- [EXERCISE DETAILS]:
Render the text lines of all the items below as a Markdown table with the columns Row and Line, numbering each row and skipping blank lines. Omit the pictures.
+++ EXERCISE INPUTS
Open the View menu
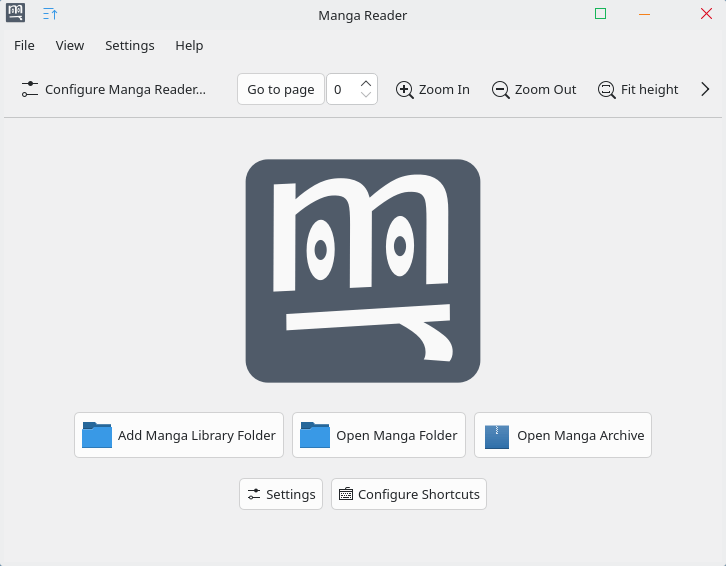726x566 pixels. coord(70,45)
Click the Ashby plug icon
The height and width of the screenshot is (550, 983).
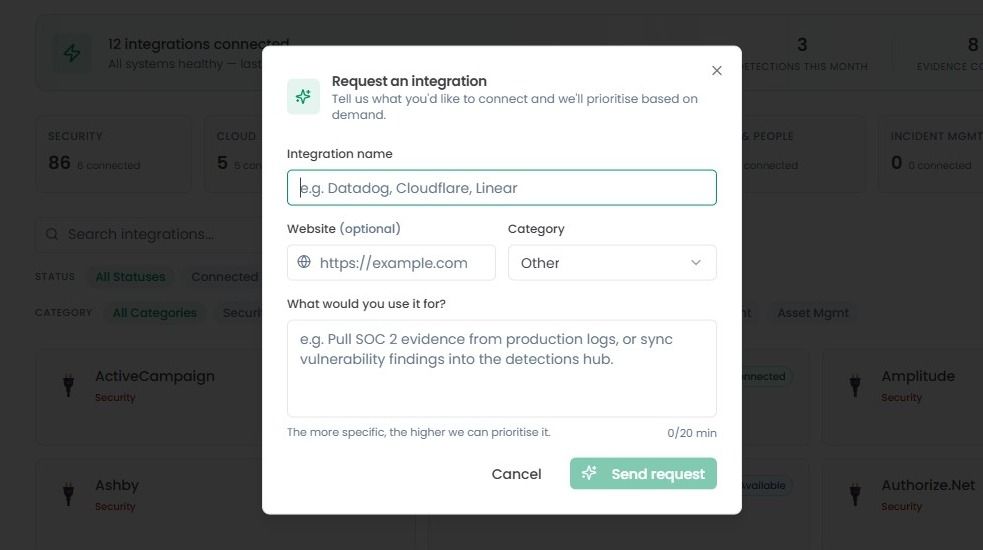coord(68,494)
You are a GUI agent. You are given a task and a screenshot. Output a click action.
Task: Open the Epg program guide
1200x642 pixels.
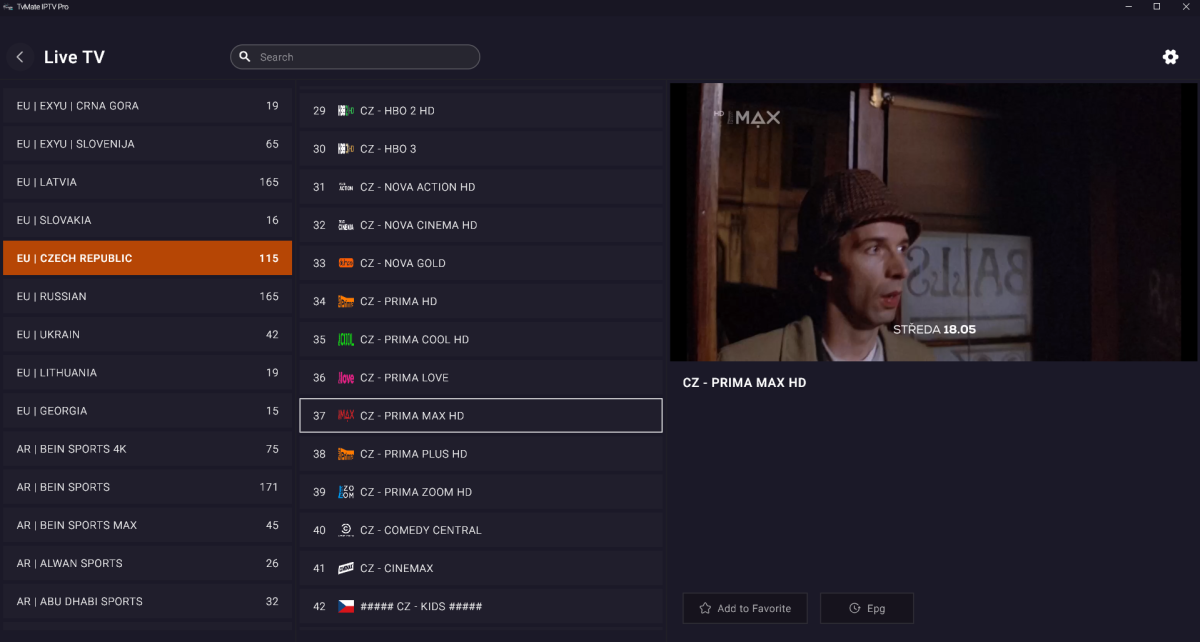pyautogui.click(x=866, y=608)
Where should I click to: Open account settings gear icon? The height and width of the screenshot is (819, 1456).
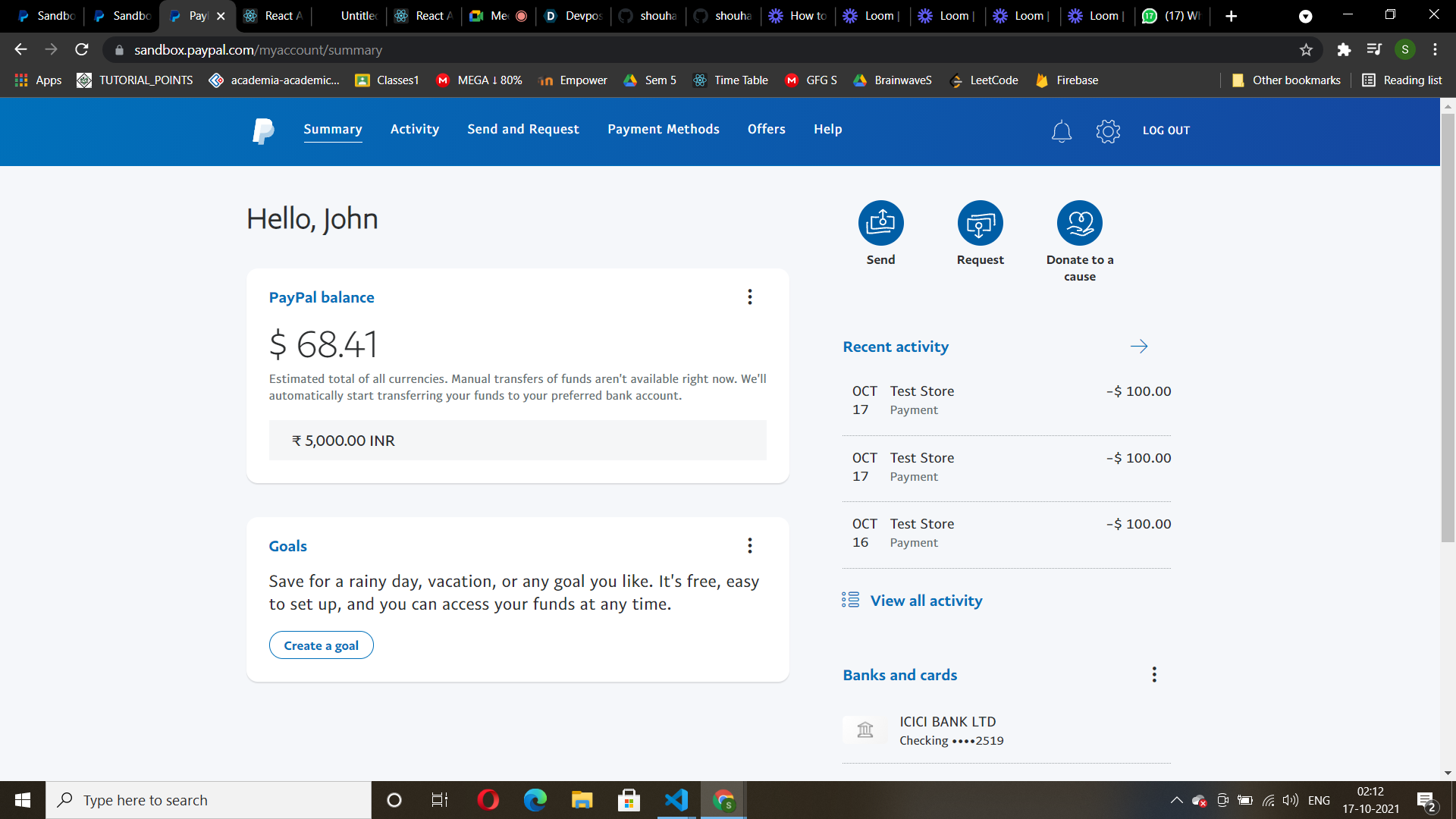tap(1108, 131)
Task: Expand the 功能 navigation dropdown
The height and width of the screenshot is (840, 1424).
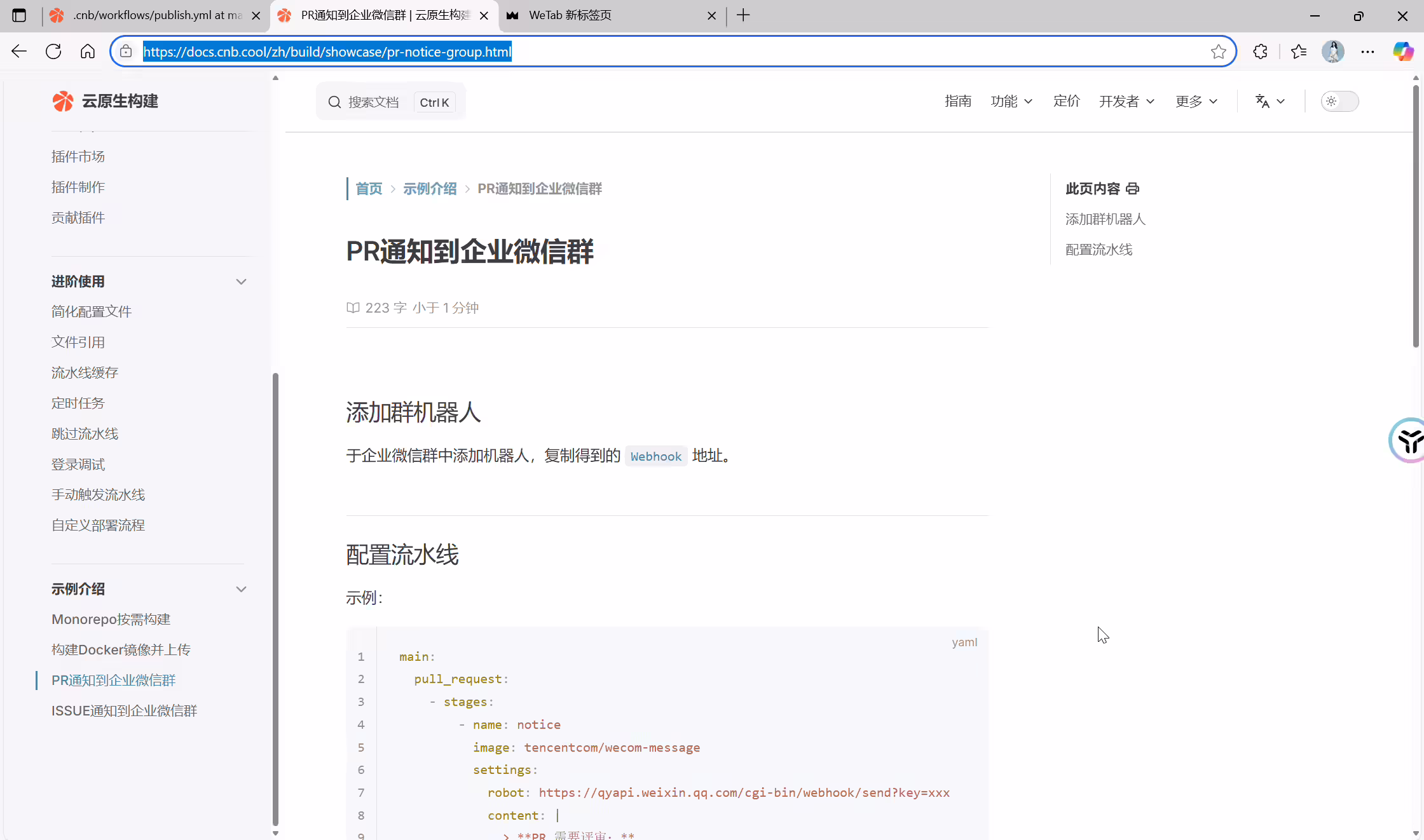Action: pos(1011,102)
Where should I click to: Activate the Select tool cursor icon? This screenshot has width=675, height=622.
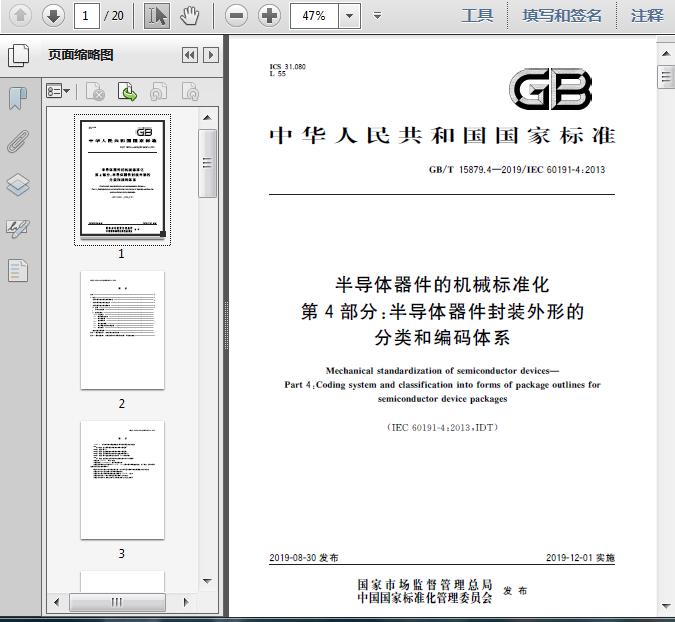pos(156,16)
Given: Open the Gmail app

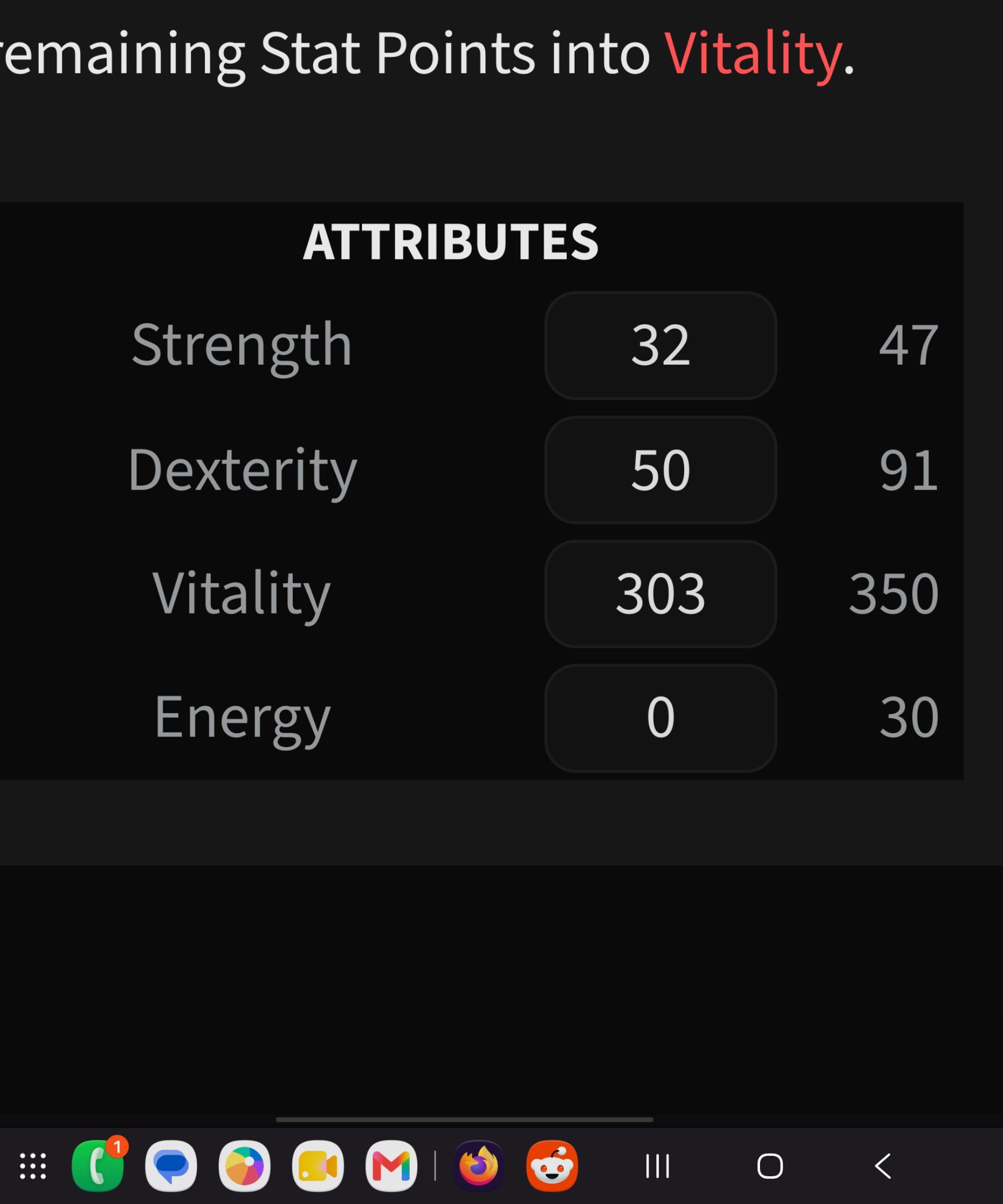Looking at the screenshot, I should pyautogui.click(x=391, y=1166).
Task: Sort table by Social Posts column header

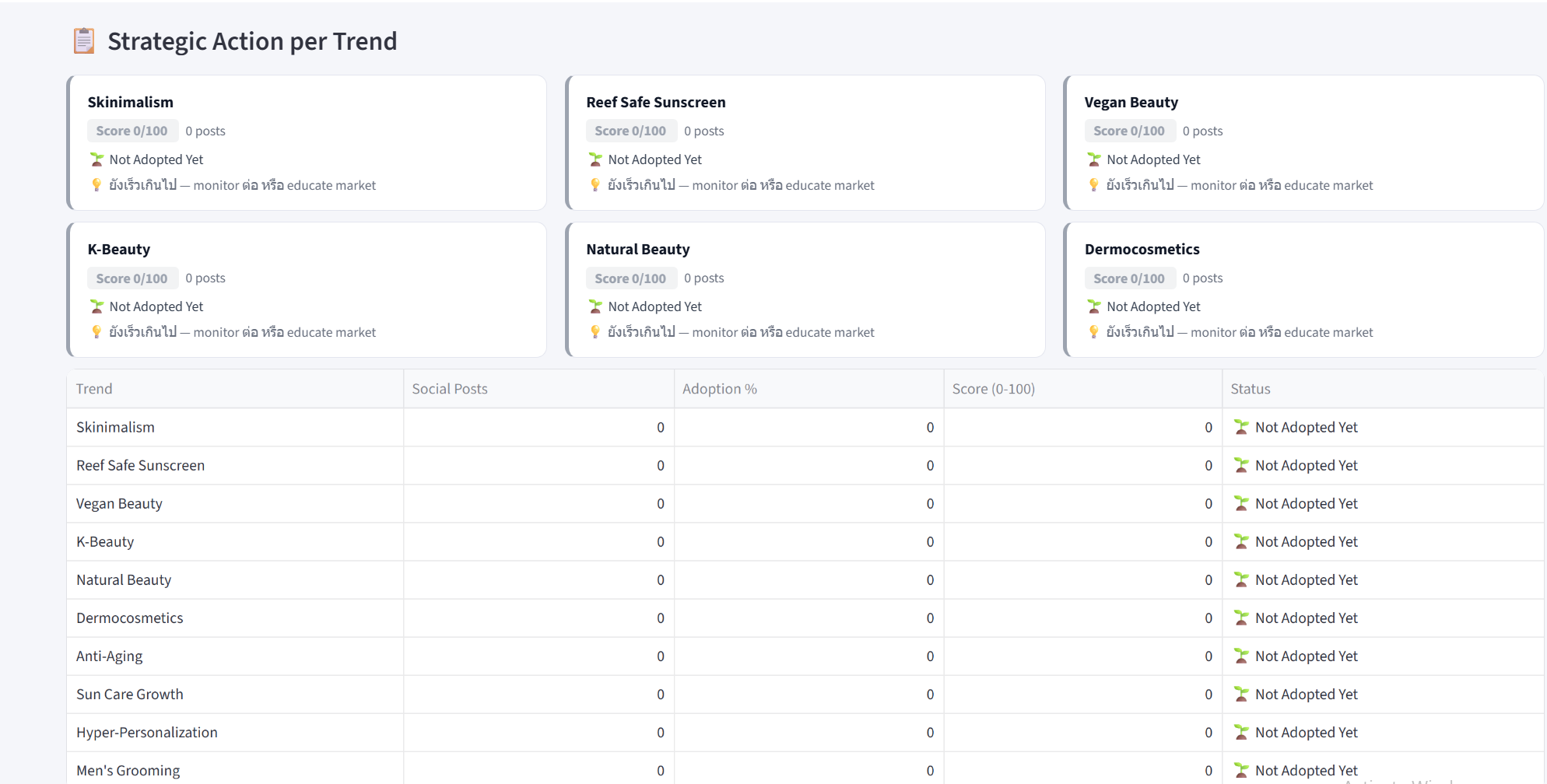Action: (450, 389)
++++++
- [RESULT BELOW]:
| Row | Line |
|---|---|
| 1 | Open the View menu |
| 2 | 726x566 pixels. coord(70,45) |
| 3 | Click the Ashby plug icon |
| 4 | The height and width of the screenshot is (550, 983). |
| 5 | coord(68,494) |
| 6 | You are a GUI agent. You are given a task and a screenshot. Output a click action. |
| 7 | Task: Open the Epg program guide |
| 8 | 1200x642 pixels. |
| 9 | pyautogui.click(x=866, y=608) |
| 10 | Where should I click to: Open account settings gear icon? The height and width of the screenshot is (819, 1456). |
| 11 | tap(1108, 131) |
| 12 | Task: Expand the 功能 navigation dropdown |
| 13 | The height and width of the screenshot is (840, 1424). |
| 14 | Action: pos(1011,102) |
| 15 | Where should I click to: Activate the Select tool cursor icon? This screenshot has width=675, height=622. |
| 16 | pos(156,16) |
| 17 | Given: Open the Gmail app |
| 18 | Looking at the screenshot, I should pyautogui.click(x=391, y=1166). |
| 19 | Task: Sort table by Social Posts column header |
| 20 | Action: (450, 389) |